Segment Start: DATASET EXTRACT

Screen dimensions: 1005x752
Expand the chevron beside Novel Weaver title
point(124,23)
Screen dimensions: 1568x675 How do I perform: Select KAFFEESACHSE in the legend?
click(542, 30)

Segment End: DATASET EXTRACT

*PROBLEM:* Using the records above, please retype only the run of lines from the line holding "Expand the chevron beside Novel Weaver title" through the last line, both ends included.

*EXERCISE RESULT:*
Expand the chevron beside Novel Weaver title
point(124,23)
Screen dimensions: 1568x675 How do I perform: Select KAFFEESACHSE in the legend?
click(542, 30)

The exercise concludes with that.